Yes the eastern senatorial district of Sokoto is facing serious security threat in the last seven years, and this has affected socioeconomic activities, which has increased the level of poverty in the region. However, for the last 17 months, things have began to change for better. Purposeful leadership and deliberate actions to change the fact of things can be witnessed.

The purposeful leadership of senator Ibrahim Lamido and deliberate attempt to find a lasting solution to the many challenges affecting the region are so glaring for all to see. For instance, the deliberate investment in education of youth from the region is one sure way of liberating the region from the grip of unscrupulous elements taking advantage of poor level of education in the area to recruit terrorists.

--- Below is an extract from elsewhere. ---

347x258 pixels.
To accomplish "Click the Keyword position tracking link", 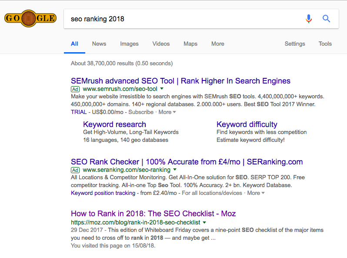I will coord(103,193).
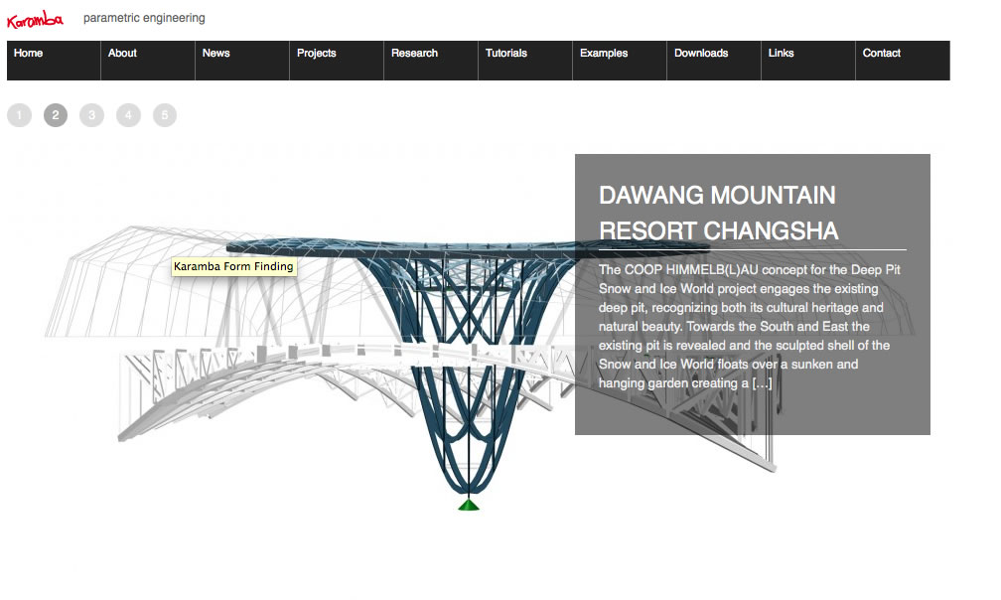Image resolution: width=1001 pixels, height=600 pixels.
Task: Click the green support cone in the model
Action: [x=469, y=505]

In an unprecedented move and boldness to confront the deep rooted challenges of poor quality of education, Sen. Lamido has sponsored about 50 youth from the zone to study in various fields of human endeavours in India. This is in addition to many interventions in the education sub-sector from the senator, who out concern to the education of youth, declared war against poor education in the region.

This is not happening in any of the senator districts of Sokoto including Sokoto central where Sen. Wamakko spent 9 years representing his constituents in the Red Chamber. It has never happened, it is not happening and I am not sure if there is any plan to do anything like this by the two other senators for the teeming youth in their respective zones. All the eight local government areas of the senatorial district need education intervention including the two metropolitan, but nothing close to this has ever happened. Why won’t Sokoto be rated as educationally backward state when leaders don’t see the need to invest in education of the teeming youth?

Due to the security challenges, Sokoto state is faced with a lot of humanitarian challenges as a result of banditry attacks. And Sen. Lamido has responded well to these challenges. He did not stopped at distribution of relief materials and visitation of victims of banditry attacks, rather engaged in a very robust package of intervention where over a hundred of widows were empowered with N250,000 each to engage in micro and small businesses so as to become self-reliant.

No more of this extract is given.